Within the 44,000 gain in goods-producing industries, construction added 19,000, durable-goods manufacturing increased by 16,000, nondurable-goods manufacturing added 6,000, and mining and logging industries increased by 3,000 (see second chart).
While a few of the services industries dominate actual monthly private payroll gains, monthly percent changes paint a different picture. Gains were more evenly distributed, with strong gains in leisure and hospitality, mining and logging, information industries, and education and health care (see third chart).
Average hourly earnings for all private workers rose 0.3 percent in September, similar to the August gain. That puts the 12-month gain at 5.0 percent, down from a recent peak of 5.6 percent in March 2022 (see fourth chart). Average hourly earnings for private, production and nonsupervisory workers rose 0.4 percent for the month and are up 5.8 percent from a year ago, down from 6.7 percent in March.
The average workweek for all workers was unchanged at 34.5 hours in September while the average workweek for production and nonsupervisory rose to 34.0 hours from 33.9 hours in August.
Combining payrolls with hourly earnings and hours worked, the index of aggregate weekly payrolls for all workers gained 0.5 percent in September and is up 8.7 percent from a year ago; the index for production and nonsupervisory workers rose 0.9 percent and is 9.3 percent above the year ago level.
The total number of officially unemployed was 5.753 million in September, a drop of 261,000. The unemployment rate fell 0.2 percentage points to 3.5 percent, reversing the 0.2 percentage point gain in August to 3.7 percent, while the underemployed rate, referred to as the U-6 rate, decreased by 0.3 percentage points to 6.7 percent in September, reversing its 0.3 percentage point rise in August (see fifth chart).
The employment-to-population ratio, one of AIER’s Roughly Coincident indicators, came in at 60.1 percent for September, unchanged from August but still significantly below the 61.2 percent in February 2020.
The labor force participation rate fell by 0.1 percentage point in September, to 62.3 percent.
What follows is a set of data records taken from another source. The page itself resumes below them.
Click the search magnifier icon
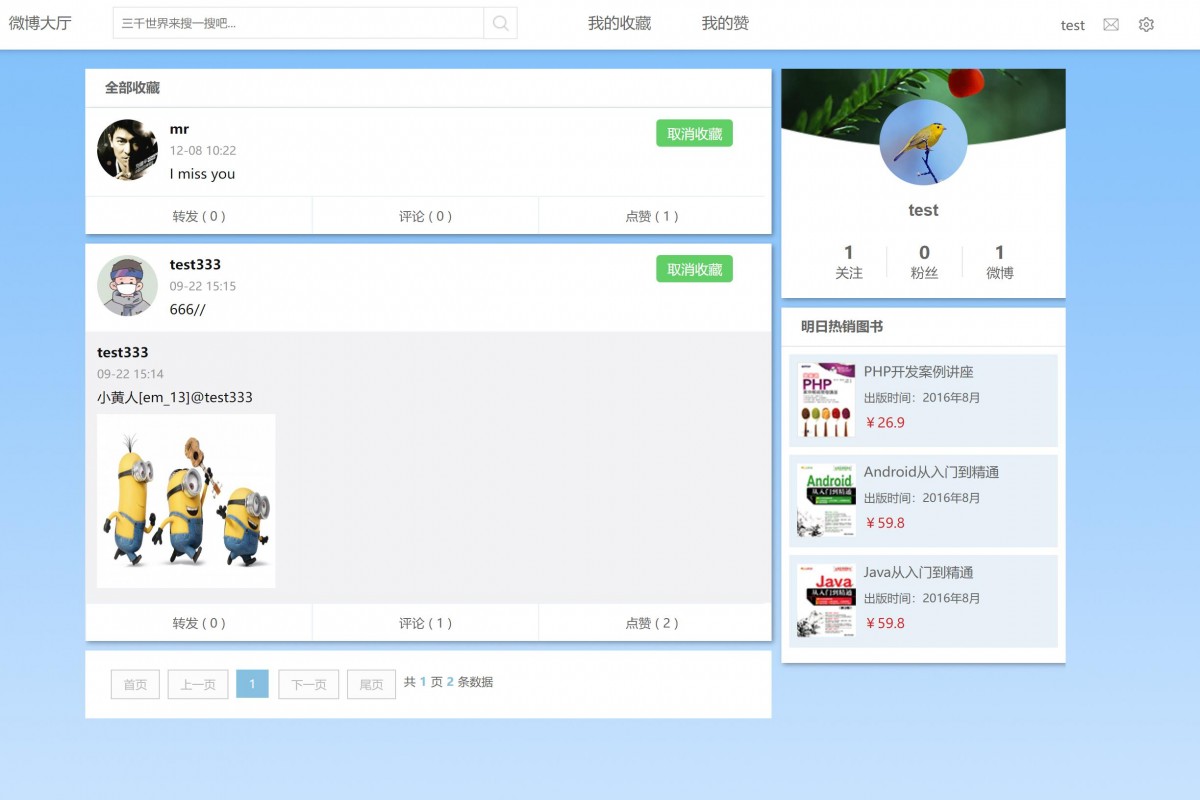This screenshot has height=800, width=1200. click(x=499, y=22)
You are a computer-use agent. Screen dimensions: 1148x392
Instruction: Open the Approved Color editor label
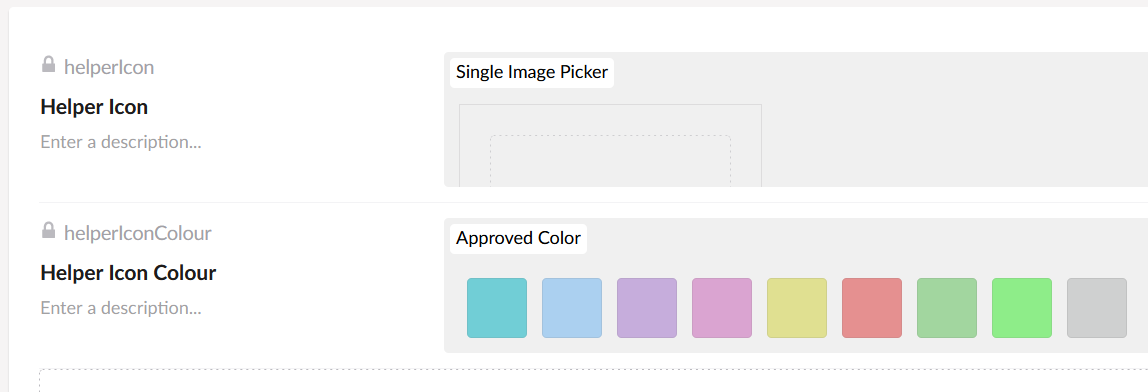[518, 238]
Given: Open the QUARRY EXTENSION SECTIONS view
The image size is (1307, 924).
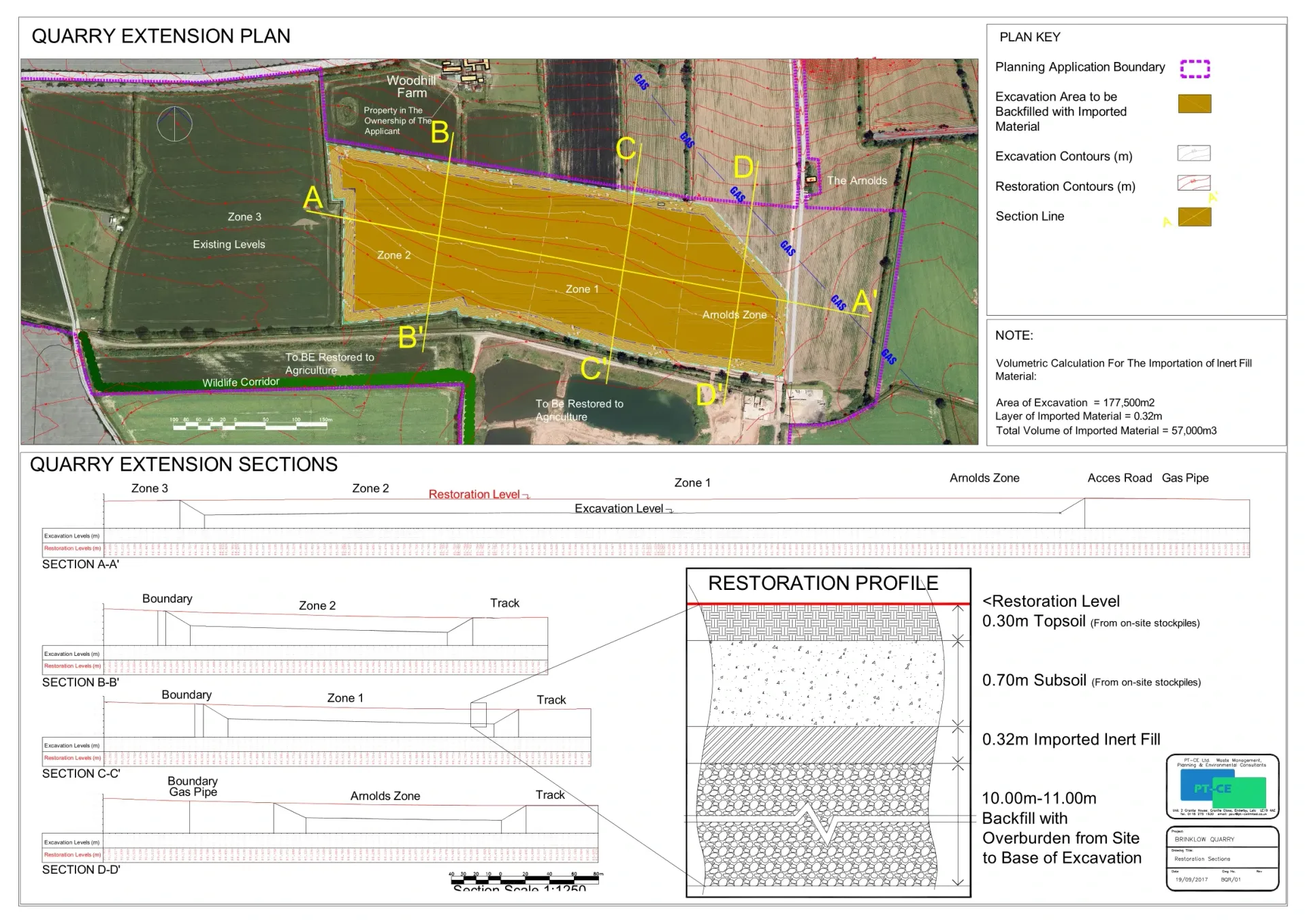Looking at the screenshot, I should point(184,464).
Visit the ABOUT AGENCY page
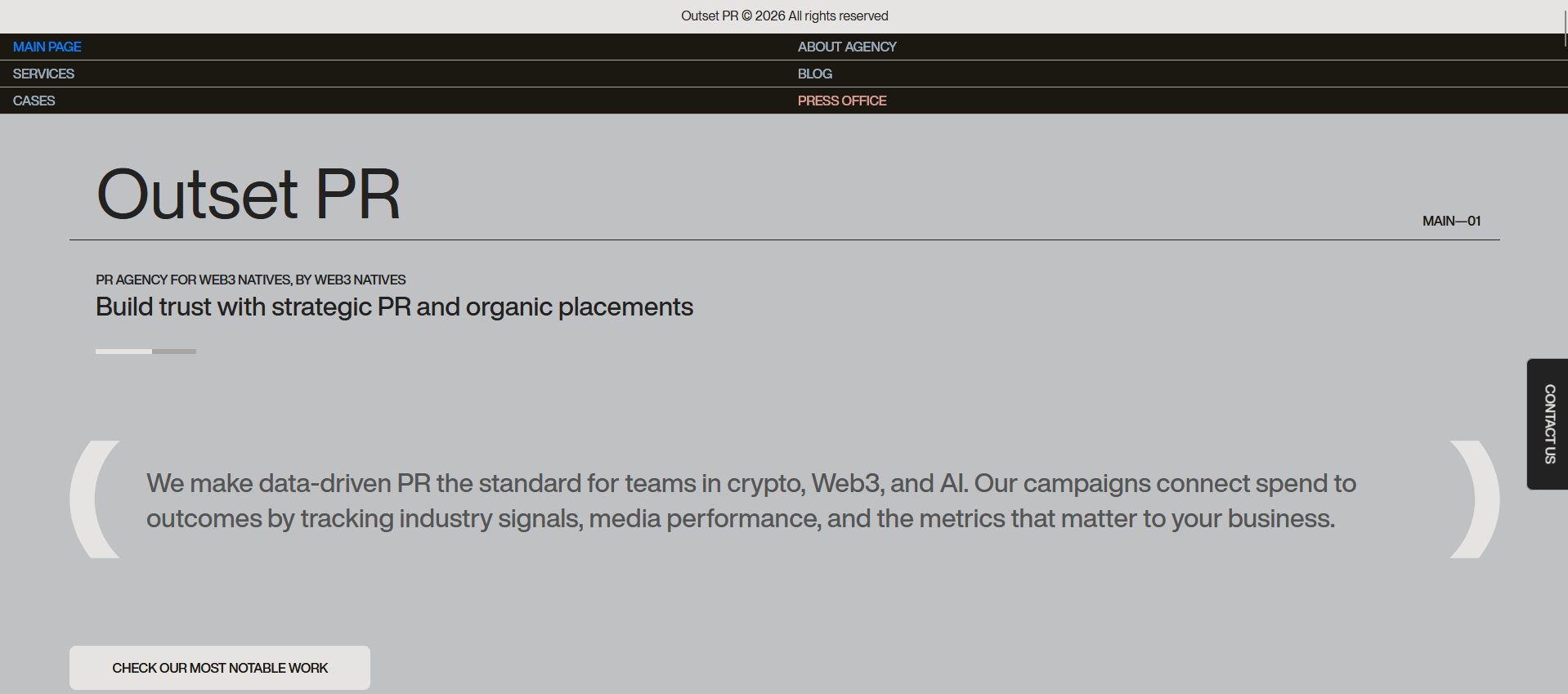This screenshot has height=694, width=1568. tap(846, 47)
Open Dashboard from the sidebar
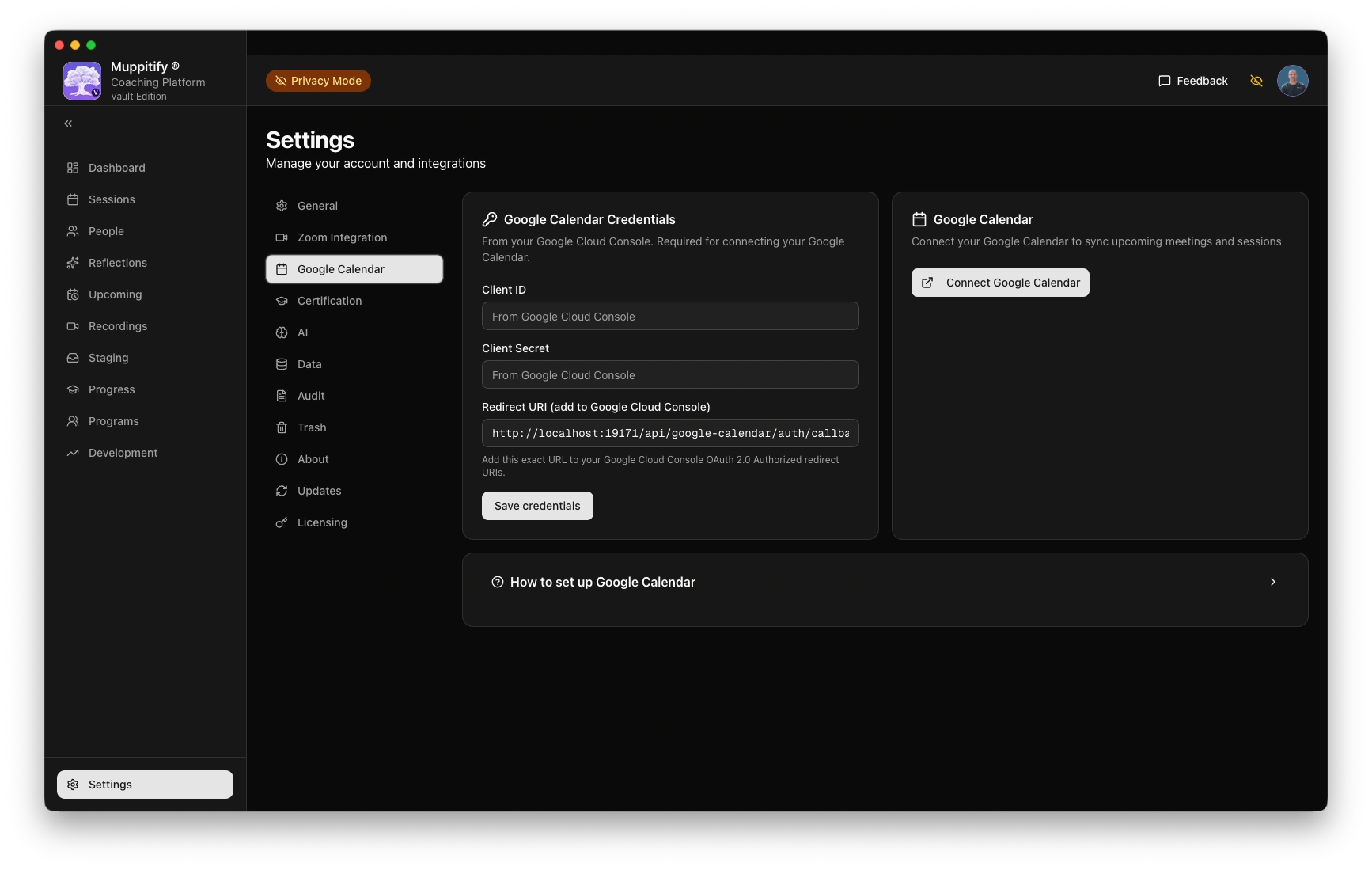 point(116,168)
This important measure has been trending flat recently, matching the 62.3 percent reading in February 2022. Labor force participation is still well below the 63.4 percent of February 2020 (see sixth chart).
The total labor force came in at 164.689 million, down 57,000 from the prior month and nearly matching the February 2020 level (see sixth chart). If the 63.4 percent participation rate were applied to the current working-age population of 264.356 million, an additional 2.91 million workers would be available.
The September jobs report shows total nonfarm and private payrolls posted solid albeit slower gains than recent prior periods. Continued gains in employment are a positive sign, providing support to consumer attitudes and consumer spending.
However, open jobs have fallen sharply in recent months, raising concerns about future payroll gains. Still, the level of open jobs remains high, suggesting the labor market remains tight. Additionally, labor force participation remains below the lockdown recession, compounding the labor shortage. Persistently elevated rates of rising prices are driving an aggressive Fed tightening cycle. At the same time, the fallout from the Russian invasion of Ukraine and periodic lockdowns in China continue to disrupt global supply chains. Finally, the AIER Leading Indicators Index remains well below the neutral 50 threshold, suggesting an elevated risk of recession. The outlook remains highly uncertain, and caution is warranted.